WHAT IS BEING ASKED
Rewrite the data below, changing every "Viewport" to "Screen" and keeping everything else the same. Omit the pictures from your version.

DATA SUPPLIED
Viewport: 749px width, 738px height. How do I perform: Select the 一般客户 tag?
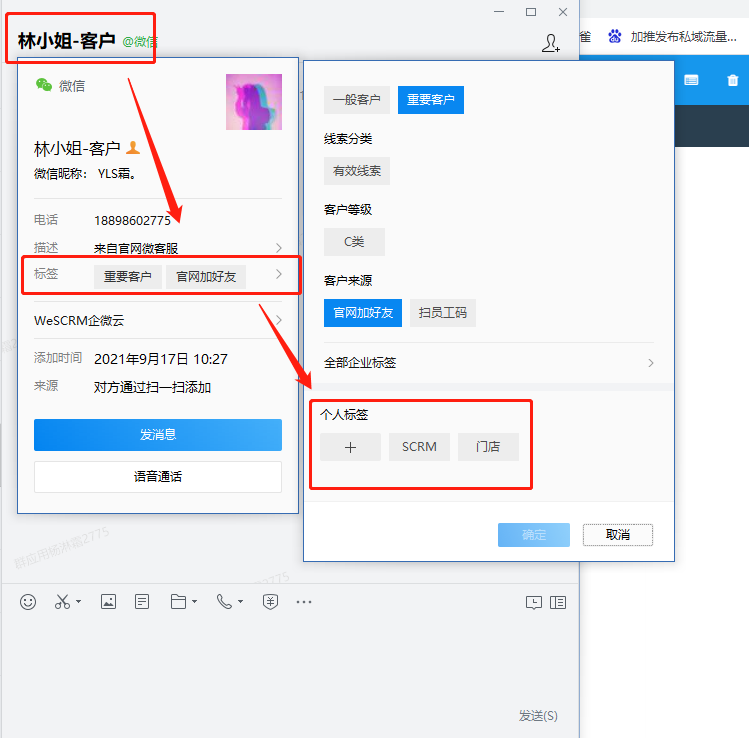click(356, 100)
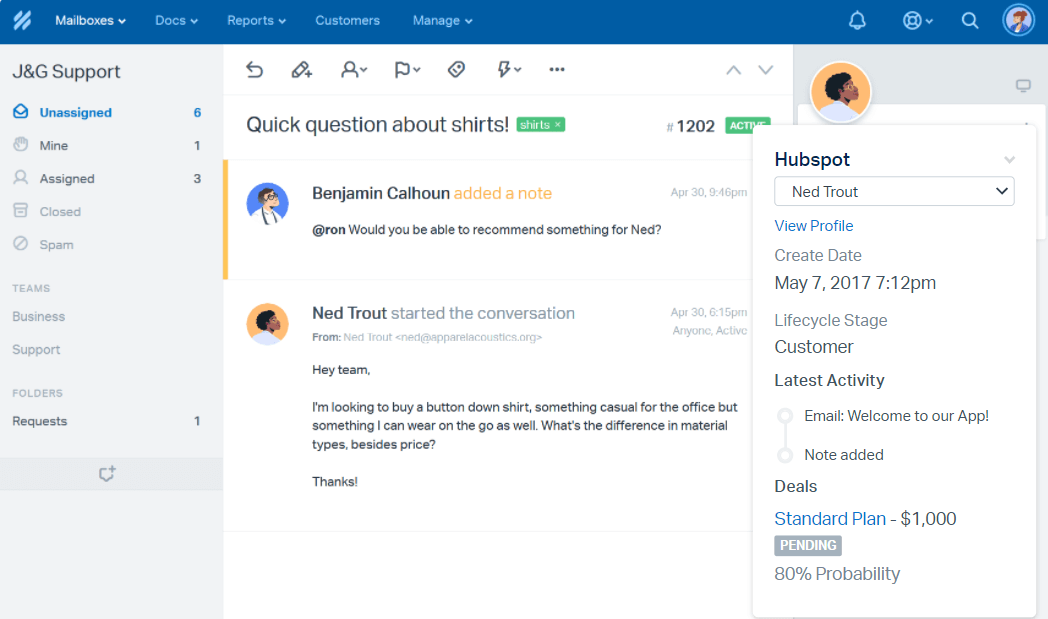
Task: Open the Customers menu item
Action: point(347,20)
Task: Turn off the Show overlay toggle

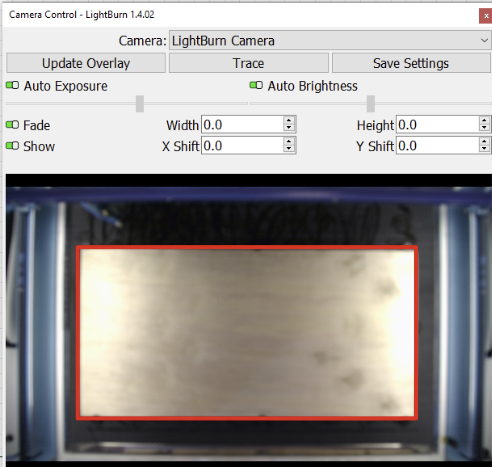Action: tap(13, 146)
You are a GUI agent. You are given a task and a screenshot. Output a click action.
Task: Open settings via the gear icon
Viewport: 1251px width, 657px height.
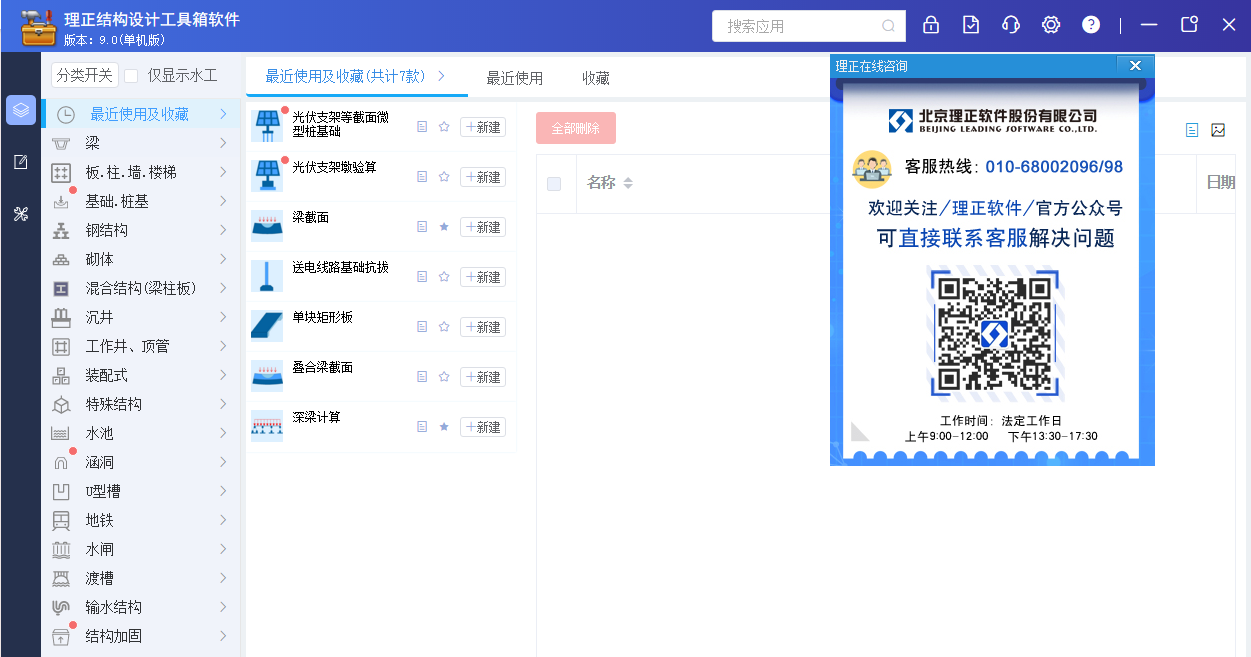click(x=1051, y=25)
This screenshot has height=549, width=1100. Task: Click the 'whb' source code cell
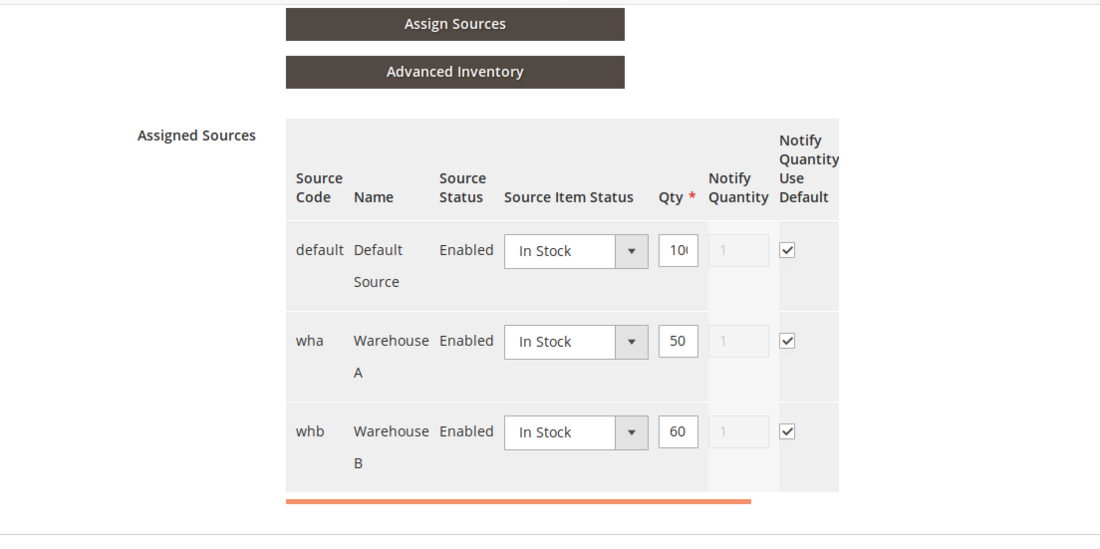(310, 432)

SOLUTION TO THIS PROBLEM
Screen: 749px width, 738px height. How do I perform: Select the 一般客户 tag?
click(356, 100)
Task: Open the Customers menu item
Action: point(347,20)
Task: Turn off the Show overlay toggle

Action: tap(13, 146)
You are a GUI agent. You are given a task and a screenshot. Output a click action.
Task: Open settings via the gear icon
Screen: 1251px width, 657px height.
click(x=1051, y=25)
This screenshot has height=549, width=1100. Task: Click the 'whb' source code cell
(310, 432)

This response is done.